**Instructions to follow:**
State how many lines of the entries hold the string "header", and nothing more.

**Recorded data:**
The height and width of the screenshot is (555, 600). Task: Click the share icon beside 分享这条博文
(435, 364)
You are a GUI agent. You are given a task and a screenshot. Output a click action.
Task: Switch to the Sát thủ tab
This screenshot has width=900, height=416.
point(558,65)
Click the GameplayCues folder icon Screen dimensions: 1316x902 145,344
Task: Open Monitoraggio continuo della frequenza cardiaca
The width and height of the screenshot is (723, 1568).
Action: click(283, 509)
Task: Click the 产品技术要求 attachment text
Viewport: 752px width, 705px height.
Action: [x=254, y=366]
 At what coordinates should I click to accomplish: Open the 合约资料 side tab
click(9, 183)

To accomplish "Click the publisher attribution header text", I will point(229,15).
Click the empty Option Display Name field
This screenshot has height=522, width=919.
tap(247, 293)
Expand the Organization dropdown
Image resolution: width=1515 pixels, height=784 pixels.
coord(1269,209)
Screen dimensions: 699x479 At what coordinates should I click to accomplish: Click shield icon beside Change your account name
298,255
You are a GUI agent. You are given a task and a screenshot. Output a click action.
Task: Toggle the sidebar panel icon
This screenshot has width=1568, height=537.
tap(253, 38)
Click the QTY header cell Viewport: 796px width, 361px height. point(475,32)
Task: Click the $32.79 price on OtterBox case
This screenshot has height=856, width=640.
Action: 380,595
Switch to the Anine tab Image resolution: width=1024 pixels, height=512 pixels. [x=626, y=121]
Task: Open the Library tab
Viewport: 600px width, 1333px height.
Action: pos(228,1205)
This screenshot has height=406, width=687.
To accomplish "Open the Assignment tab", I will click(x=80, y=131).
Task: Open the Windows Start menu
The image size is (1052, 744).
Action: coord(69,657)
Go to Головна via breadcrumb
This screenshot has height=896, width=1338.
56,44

**Written reply:**
2